Impact of undersampling on preclinical lung T* mapping with 3D radial UTE MRI at 7 T.

Lung diseases are almost invariably heterogeneous and progressive, making it imperative to capture temporally and spatially explicit information to understand the disease initiation and progression. Imaging the lung with MRI-particularly in the preclinical setting-has historically been challenging because of relatively low lung tissue density, rapid cardiac and respiratory motion, and rapid transverse (T*) relaxation. These limitations can largely be mitigated using ultrashort-echo-time (UTE) sequences, which are intrinsically robust to motion and avoid significant T* decay.
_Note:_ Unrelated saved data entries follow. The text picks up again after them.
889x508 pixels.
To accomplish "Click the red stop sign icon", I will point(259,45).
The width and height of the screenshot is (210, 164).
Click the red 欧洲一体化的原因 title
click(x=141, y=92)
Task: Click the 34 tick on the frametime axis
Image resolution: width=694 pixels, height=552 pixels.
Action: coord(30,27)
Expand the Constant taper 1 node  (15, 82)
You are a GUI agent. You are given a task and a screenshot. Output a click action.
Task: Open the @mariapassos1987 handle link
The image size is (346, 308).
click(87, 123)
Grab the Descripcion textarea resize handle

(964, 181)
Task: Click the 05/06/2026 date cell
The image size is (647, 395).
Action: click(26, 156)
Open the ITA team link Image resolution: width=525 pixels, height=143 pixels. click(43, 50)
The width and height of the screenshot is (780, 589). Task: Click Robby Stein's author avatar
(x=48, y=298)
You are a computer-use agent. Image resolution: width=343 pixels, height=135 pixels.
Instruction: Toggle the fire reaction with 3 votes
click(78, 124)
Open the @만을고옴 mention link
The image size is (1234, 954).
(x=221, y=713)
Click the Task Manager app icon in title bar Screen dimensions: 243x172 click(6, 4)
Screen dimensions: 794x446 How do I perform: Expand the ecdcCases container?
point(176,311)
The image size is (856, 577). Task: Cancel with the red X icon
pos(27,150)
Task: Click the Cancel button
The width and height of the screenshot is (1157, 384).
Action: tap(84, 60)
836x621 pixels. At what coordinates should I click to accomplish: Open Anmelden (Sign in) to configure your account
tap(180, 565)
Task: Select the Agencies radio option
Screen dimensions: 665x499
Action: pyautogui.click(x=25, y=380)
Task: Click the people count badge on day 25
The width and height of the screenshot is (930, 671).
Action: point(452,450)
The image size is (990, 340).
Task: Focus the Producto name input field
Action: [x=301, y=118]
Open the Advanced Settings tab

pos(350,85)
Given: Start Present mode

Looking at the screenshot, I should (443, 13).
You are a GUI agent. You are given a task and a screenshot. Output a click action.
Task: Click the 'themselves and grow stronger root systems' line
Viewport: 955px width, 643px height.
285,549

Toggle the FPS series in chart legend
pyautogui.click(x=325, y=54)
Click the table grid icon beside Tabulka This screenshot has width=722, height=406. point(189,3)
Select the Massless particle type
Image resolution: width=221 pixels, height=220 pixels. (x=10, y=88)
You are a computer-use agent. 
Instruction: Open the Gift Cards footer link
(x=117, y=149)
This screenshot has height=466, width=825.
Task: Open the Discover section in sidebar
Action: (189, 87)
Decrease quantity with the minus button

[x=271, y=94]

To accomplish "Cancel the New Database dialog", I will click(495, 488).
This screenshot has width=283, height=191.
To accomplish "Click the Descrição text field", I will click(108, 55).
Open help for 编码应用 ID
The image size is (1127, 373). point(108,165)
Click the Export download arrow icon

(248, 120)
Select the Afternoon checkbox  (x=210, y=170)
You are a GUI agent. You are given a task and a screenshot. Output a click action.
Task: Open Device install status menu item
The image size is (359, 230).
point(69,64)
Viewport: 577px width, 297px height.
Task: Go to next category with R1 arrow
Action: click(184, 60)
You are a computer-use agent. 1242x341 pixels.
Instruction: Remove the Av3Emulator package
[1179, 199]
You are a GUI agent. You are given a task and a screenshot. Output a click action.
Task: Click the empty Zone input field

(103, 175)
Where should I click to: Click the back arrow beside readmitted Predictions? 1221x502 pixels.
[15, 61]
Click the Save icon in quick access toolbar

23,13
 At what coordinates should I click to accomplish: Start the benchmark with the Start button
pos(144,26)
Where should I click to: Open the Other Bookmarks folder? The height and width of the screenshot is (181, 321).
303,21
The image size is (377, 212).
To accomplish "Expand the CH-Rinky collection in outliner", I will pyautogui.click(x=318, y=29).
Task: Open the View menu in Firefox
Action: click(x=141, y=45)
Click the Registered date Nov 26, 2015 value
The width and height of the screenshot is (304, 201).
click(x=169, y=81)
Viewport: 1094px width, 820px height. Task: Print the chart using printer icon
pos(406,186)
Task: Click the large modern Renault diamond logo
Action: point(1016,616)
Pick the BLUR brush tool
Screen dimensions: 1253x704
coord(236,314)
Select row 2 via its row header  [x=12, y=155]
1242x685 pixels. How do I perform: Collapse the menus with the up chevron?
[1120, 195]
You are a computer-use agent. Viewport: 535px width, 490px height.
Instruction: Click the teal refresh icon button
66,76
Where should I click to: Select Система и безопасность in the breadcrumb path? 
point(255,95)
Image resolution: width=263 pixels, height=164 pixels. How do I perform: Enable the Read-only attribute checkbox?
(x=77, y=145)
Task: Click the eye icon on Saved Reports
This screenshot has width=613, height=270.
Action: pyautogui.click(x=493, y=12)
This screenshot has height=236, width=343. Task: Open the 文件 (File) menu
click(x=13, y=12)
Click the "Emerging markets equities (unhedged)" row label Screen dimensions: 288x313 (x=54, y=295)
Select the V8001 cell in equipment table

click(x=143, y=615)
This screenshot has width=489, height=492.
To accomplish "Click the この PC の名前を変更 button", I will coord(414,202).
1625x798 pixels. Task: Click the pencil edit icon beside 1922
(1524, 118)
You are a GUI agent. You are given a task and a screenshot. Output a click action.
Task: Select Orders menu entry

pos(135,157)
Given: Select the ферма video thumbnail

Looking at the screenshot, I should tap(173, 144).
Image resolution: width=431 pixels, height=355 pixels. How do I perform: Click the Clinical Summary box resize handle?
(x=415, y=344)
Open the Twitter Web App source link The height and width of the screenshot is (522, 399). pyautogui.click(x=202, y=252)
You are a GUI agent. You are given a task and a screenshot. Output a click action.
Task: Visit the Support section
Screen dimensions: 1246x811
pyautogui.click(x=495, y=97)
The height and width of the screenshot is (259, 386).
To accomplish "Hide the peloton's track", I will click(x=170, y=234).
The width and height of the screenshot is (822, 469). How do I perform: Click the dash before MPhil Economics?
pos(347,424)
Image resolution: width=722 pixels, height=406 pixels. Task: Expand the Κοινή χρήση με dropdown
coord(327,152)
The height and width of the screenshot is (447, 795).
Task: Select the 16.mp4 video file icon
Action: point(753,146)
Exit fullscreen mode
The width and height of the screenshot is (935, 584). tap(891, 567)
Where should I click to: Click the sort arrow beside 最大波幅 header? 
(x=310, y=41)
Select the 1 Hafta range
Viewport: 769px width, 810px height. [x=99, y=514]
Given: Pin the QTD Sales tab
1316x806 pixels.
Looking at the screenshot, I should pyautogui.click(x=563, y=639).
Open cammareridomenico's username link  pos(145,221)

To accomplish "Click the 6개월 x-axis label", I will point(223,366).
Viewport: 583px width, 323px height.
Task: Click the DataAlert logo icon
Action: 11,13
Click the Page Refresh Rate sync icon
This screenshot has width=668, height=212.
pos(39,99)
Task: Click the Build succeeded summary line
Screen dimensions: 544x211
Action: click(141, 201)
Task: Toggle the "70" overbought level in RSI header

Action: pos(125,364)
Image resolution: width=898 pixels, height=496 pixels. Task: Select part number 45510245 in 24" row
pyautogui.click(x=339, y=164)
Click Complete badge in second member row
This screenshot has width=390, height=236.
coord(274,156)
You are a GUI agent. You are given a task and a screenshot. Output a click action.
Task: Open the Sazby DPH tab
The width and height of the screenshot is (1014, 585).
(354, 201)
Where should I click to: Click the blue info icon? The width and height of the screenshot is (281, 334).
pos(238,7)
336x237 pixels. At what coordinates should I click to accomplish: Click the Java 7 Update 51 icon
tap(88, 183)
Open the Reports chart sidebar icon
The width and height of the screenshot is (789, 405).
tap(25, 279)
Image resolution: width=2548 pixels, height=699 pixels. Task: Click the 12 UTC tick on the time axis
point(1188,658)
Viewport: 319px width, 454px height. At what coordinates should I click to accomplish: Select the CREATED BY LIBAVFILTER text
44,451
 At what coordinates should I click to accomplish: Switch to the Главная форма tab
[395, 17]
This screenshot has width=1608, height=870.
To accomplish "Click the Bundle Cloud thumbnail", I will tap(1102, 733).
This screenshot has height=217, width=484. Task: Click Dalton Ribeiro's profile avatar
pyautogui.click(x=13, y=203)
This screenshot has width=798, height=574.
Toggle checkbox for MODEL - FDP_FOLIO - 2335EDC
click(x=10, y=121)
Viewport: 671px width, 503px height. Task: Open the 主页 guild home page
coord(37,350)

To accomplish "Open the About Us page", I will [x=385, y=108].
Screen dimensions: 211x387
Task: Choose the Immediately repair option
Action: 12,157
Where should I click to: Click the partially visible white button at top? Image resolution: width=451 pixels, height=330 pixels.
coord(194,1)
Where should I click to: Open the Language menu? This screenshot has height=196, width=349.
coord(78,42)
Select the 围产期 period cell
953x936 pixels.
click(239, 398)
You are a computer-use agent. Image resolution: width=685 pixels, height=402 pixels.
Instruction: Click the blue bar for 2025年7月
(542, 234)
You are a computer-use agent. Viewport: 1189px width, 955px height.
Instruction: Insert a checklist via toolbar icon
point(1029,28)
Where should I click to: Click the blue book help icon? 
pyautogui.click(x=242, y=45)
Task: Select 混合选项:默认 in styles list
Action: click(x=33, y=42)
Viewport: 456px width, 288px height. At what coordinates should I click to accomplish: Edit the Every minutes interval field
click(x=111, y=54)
A significant disadvantage of common radial UTE sequences is that they require inefficient, center-out k-space sampling, resulting in long acquisition times relative to conventional Cartesian sequences. Therefore, pulmonary images acquired with radial UTE are often undersampled to reduce acquisition time. However, undersampling reduces image SNR, introduces image artifacts, and degrades true image resolution. The level of undersampling is further increased if offline gating techniques like retrospective gating are employed, because only a portion (∼40-50%) of the data is used in the final image reconstruction. Here, we explore the impact of undersampling on SNR and T* mapping in mouse lung imaging using simulation and in-vivo data. Increased scatter in both metrics was noticeable at around 50% sampling. Parenchymal apparent SNR only decreased slightly (average decrease ∼ 1.4) with as little as 10% sampling. Apparent T* remained similar across undersampling levels, but it became significantly increased (p < 0.05) below 80% sampling. These trends suggest that undersampling can generate quantifiable, but moderate changes in the apparent value of T*. Moreover, these approaches to assess the impact of undersampling are straightforward to implement and can readily be expanded to assess the quantitative impact of other MR acquisition and reconstruction parameters.